Many Muslims say that because democracy is not in the Koran, it isn’t Islamic, but Mr. Ramadan says such literal pronouncements are dangerous.

He most recently made waves by criticizing the violent Muslim reaction to Pope Benedict XVI’s comments in which he quoted a Byzantine emperor’s remarks tying the prophet Muhammad to violence.

The appropriate response, Mr. Ramadan said, should have been dialogue, not an explosion of outrage.

He said Islamic extremists are using Benedict’s remark to stoke dangerous reactions for their own aims. He accused some Islamist regimes of manipulating the violent demonstrations to remove attention from their own repressive policies and conservatives on both sides of fomenting a clash of civilizations.

Muslims should heed the pope’s words carefully, he told the Associated Press. “We have to listen to the deep message he was saying, and come back with very deep articulated arguments here.”

Mr. Ramadan also said that the pope misrepresented history by placing European culture strictly within Christian and Greek traditions while ignoring the great Muslim contribution to Western civilization.

Two years ago — and days before he was to arrive in the United States to become a professor of religion at the University of Notre Dame, the United States canceled his visa. The State Department said he was barred for actions “which constituted providing material support to a terrorist organization.” Mr. Ramadan said the charge stems from his donation, then worth about $750, to a Palestinian charity.

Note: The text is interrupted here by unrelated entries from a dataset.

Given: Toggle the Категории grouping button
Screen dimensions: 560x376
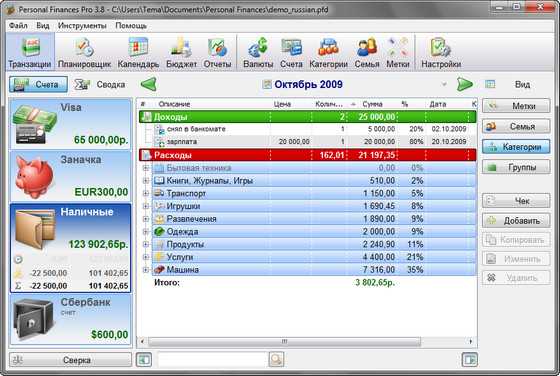Looking at the screenshot, I should coord(516,147).
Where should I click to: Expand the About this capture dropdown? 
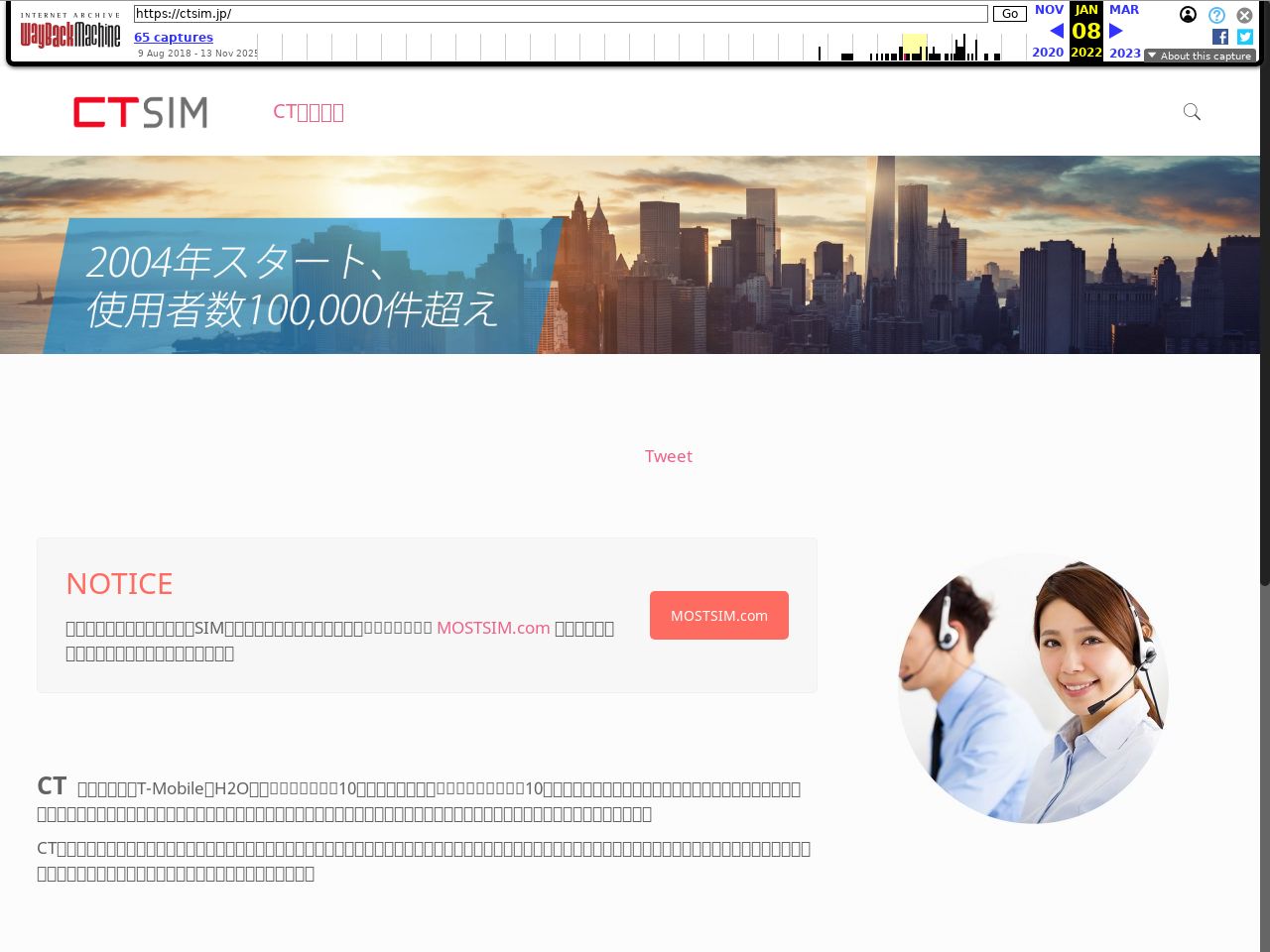(1200, 56)
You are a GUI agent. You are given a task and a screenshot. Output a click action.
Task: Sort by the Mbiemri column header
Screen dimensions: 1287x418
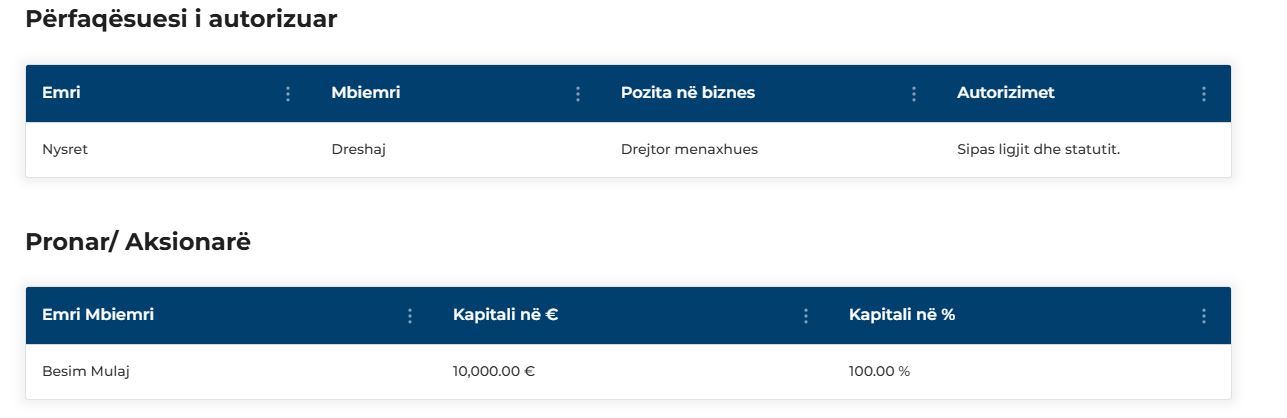coord(365,93)
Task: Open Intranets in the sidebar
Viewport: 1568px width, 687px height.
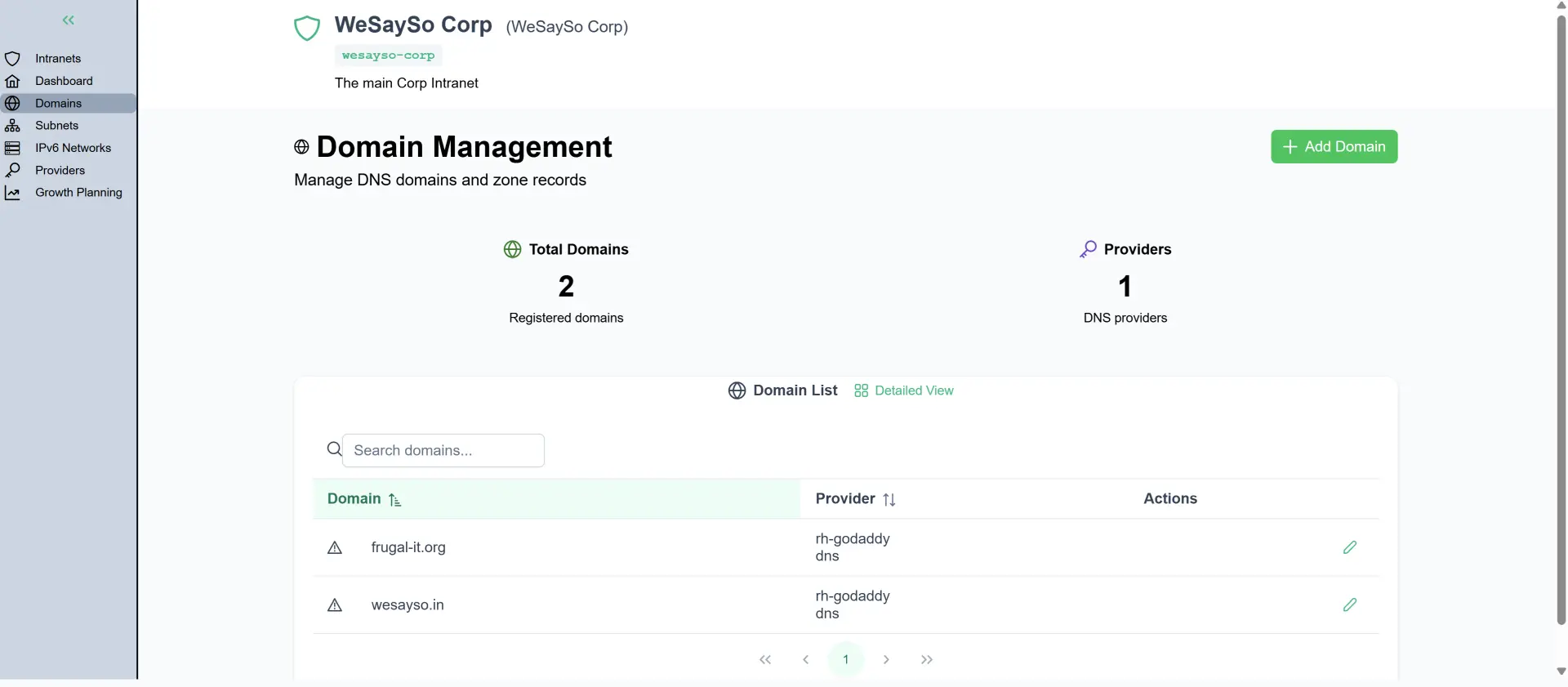Action: click(58, 59)
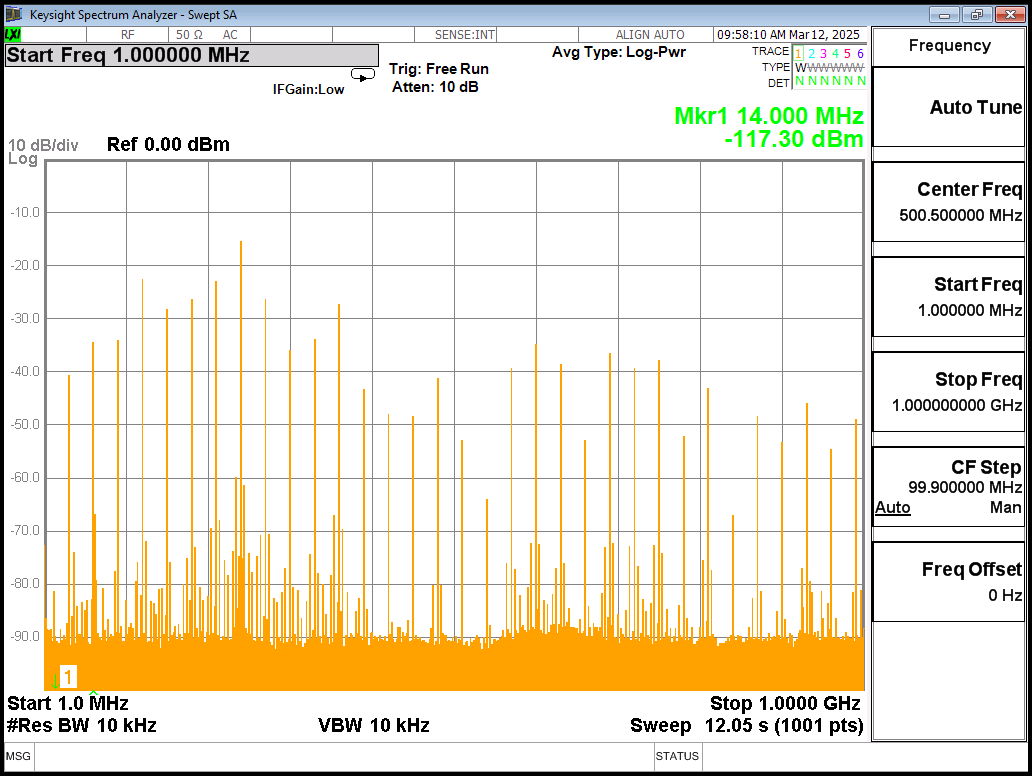Open the Frequency menu header
1032x776 pixels.
pyautogui.click(x=949, y=46)
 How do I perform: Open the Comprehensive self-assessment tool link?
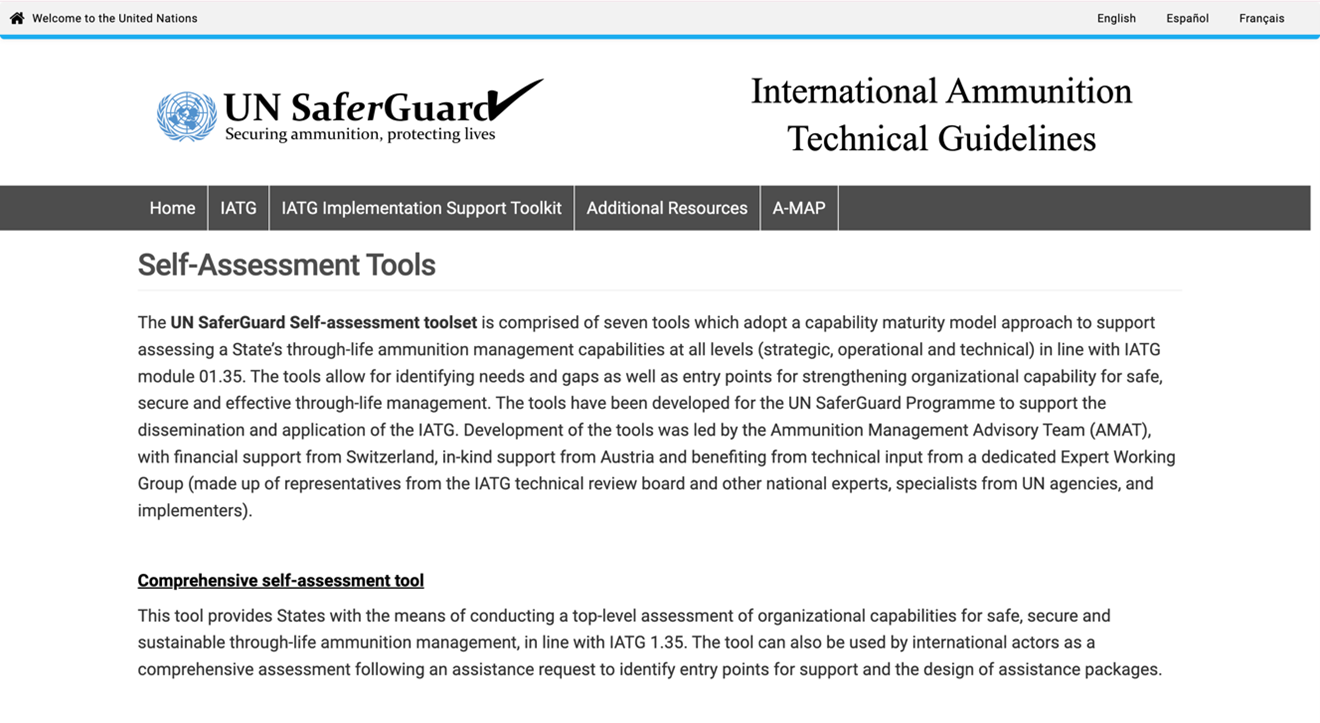[280, 581]
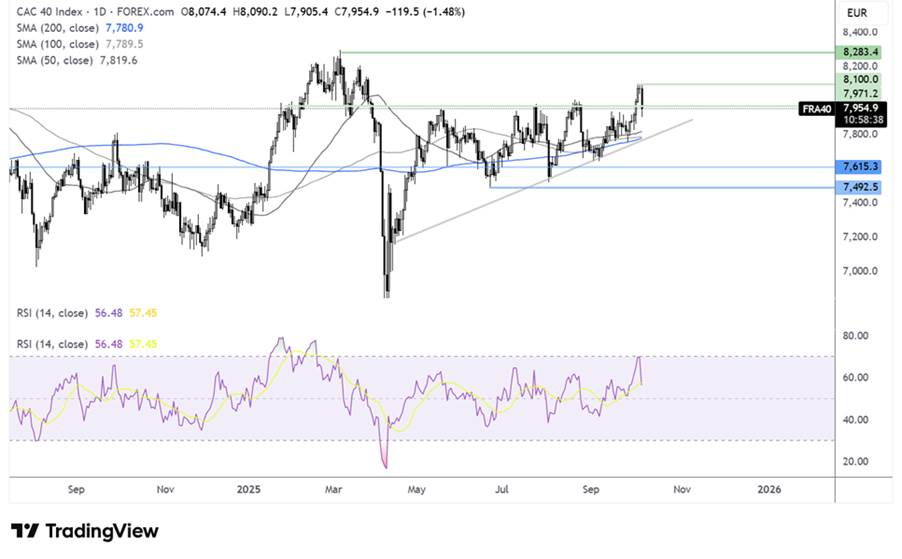The image size is (902, 559).
Task: Click the 2026 marker on time axis
Action: 769,490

U.S. authorities have furnished no further explanation, and some of his supporters say Mr. Ramadan was shut out because his arguments, made on U.S. soil, would have been hard for the Bush administration to dispute. “He would be a poster boy for a very appealing brand of Islam. … He is a charismatic, well-spoken, articulate defender of something that can be loosely described as liberal Islam,” said John Sidel, professor of International and Comparative Politics at the London School of Economics.

Mr. Ramadan’s message resonates among Europe’s Muslim youths because he relates to their difficulty in straddling cultures. His grandfather was Hassan al-Banna, founder of the Muslim Brotherhood — Egypt’s most powerful opposition group — and his father was forced to seek asylum in Switzerland, where Tariq was born. This pedigree gives him credibility among many Muslims.

Among his Western critics is French journalist Caroline Fourest. Her book, “Brother Tariq,” portrays Mr. Ramadan as a polished media performer who promotes religious tolerance while disseminating a more fundamentalist message on the ground.

She told the AP she thinks the Bush administration acted appropriately, saying: “He’s more likely to radicalize Western Muslims than make Middle Eastern Muslims more liberal.

“I’m sure he would be a fantastic prime minister of somewhere like Iran,” she said, but “in Europe he cannot be considered a liberal.”

Mr. Ramadan rejects such statements, saying his goal is an Islam fit for the modern world.

Slender of build with a neatly trimmed beard, Mr. Ramadan chooses his words carefully in English inflected with a gentle Swiss-French accent.

He accuses regimes in countries such as Saudi Arabia, which also bans him, of hijacking Islam to protect their dictatorships.

“By criticizing Saudi Arabia, I make the United States not happy at all because I’m putting my finger on something which is hypocrisy,” he said. “You are speaking about spreading democracy around the Islamic world, and at the same time you are with the least progressive Muslims as long as it protects your interest.”